THE SHEAR STRESSED NORMAL ERYTHROCYTE AS A MODEL DEFECT FOR DECREASED RED CELL DEFORMABILITY
O'REAR EDGAR ALLEN, III
Doctor of Philosophy
Exposure of normal erythrocytes to super-physiologic but subhemolytic shear stresses results in decreased red cell deformability. This model defect has helped pinpoint possible factors effecting similar cell damage from currently used medical devices. Red cell ATP is found not to be a primary determinant of this phenomenon. Intracellular calcium, as measured by a modification of Harrison and Long's procedure, is increased by 35 and 55% above control levels following exposure to shear stresses of 1000 and 1300 dynes/cm('2) for two minutes, and is associated with decreasing deformability. The disparate magnitudes of shear-related sodium influx and potassium efflux indicate genesis of a hyperpolarized membrane during shear, which apparently enhances calcium uptake. No significant changes are found for intracellular magnesium, 2,3-diphosphoglycerate or mean cell volume. Major results of the model studies are verified clinically by measurements on red cells from patients with chronic renal failure receiving hemodialysis or for patients with prosthetic cardiac valves. A strong correlation (r = .91, p < .001) has been found for our deformability indicator with intracellular calcium for the prosthetic heart valve patients; other correlations for this group are found with patient's values for hematocrit, serum lactate dehydrogenase, and percentage of abnormal cells. These findings imply that deformability is indeed an important pathophysiological quantity.

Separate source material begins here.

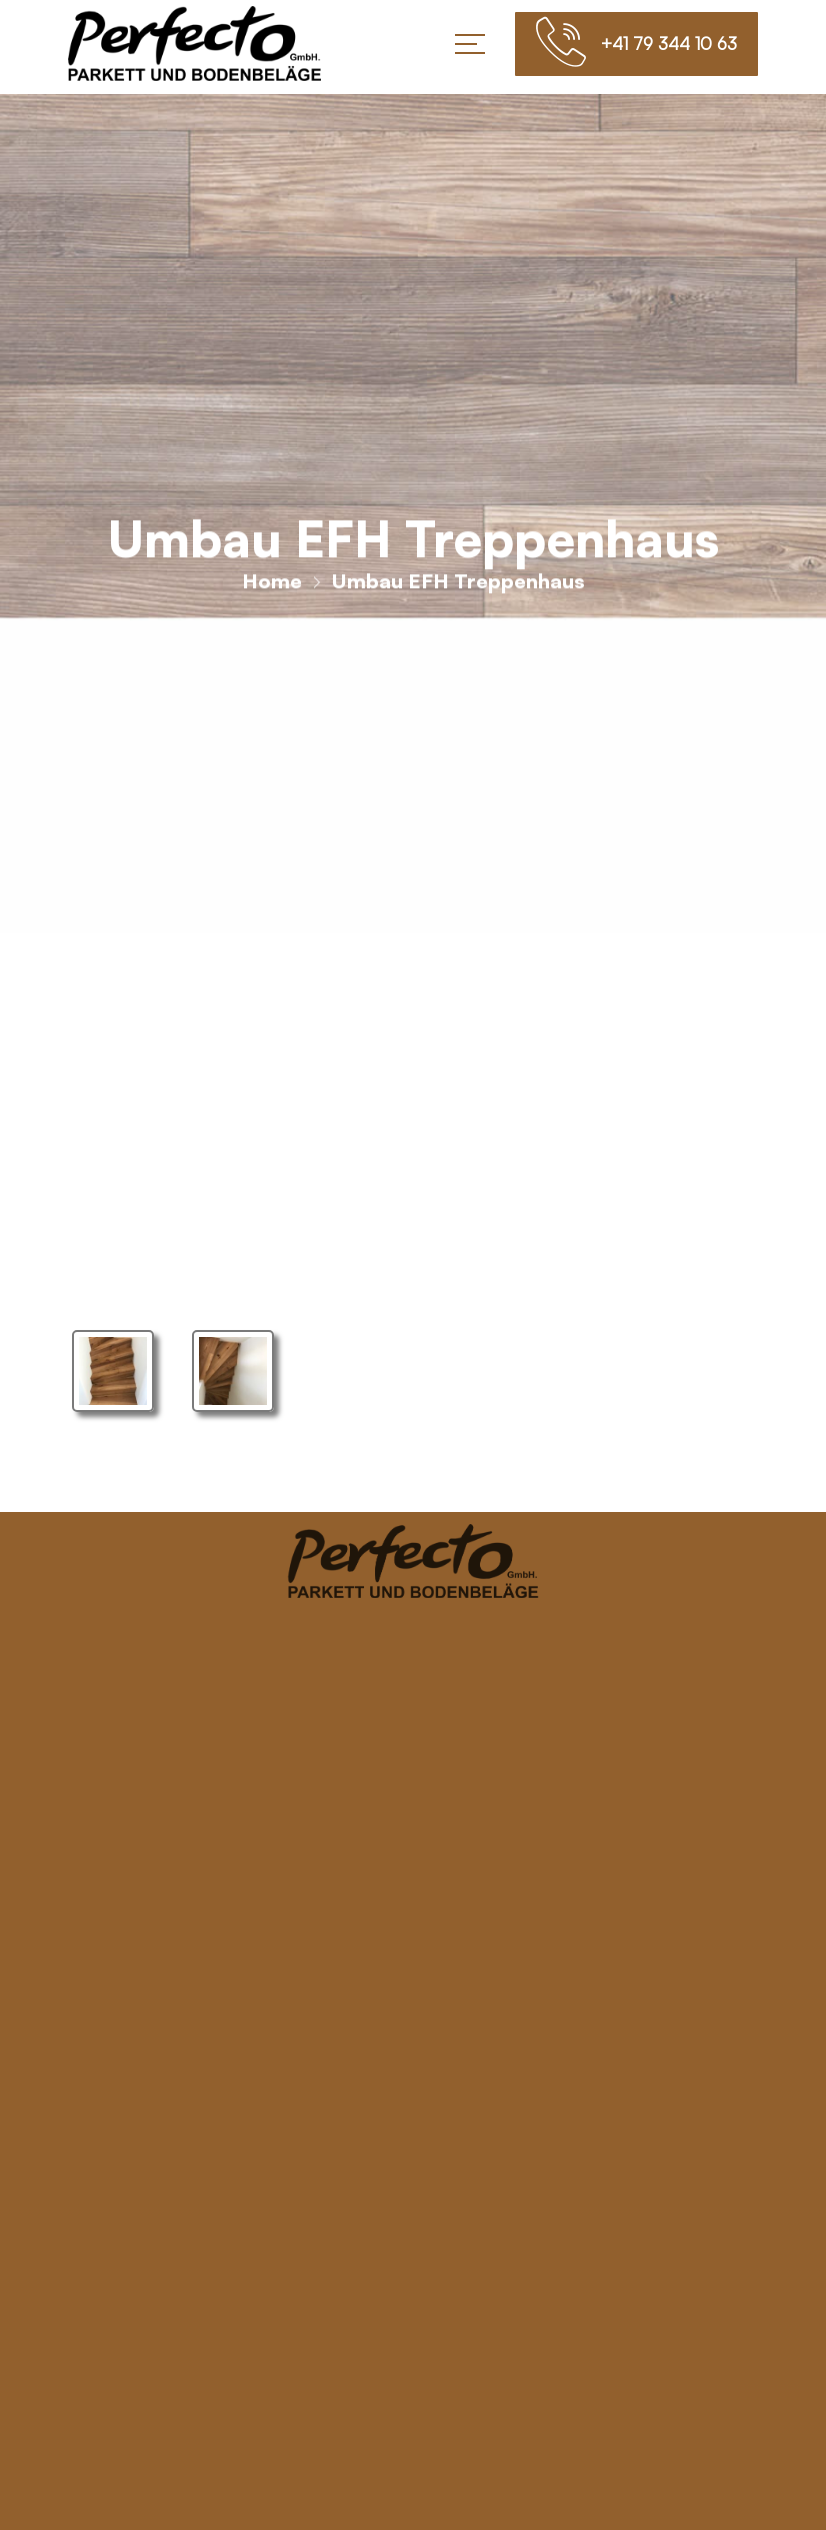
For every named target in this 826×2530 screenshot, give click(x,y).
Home (272, 588)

Erythrocyte deformability for this work is determined by the pressure drop during constant volumetric flowrate filtration of a red cell suspension through the 3 (mu)m diameter pores of a Nuclepore filter. The zero time pressure drop from the linear portion of this curve is the deformability indicator P(,0). Pressure vs. filtration time curve characteristics of initial pressure drop, transient response, and a slight steady-state positive slope are attributed to membrane viscosity, the experimental setup, and pore plugging, respectively. Theoretical models lead to an estimate of the coefficient of surface viscosity for the red cell membrane (6(.)10('-3) dyn sec/cm) and to a curve fit for pressure as a function of filtration time.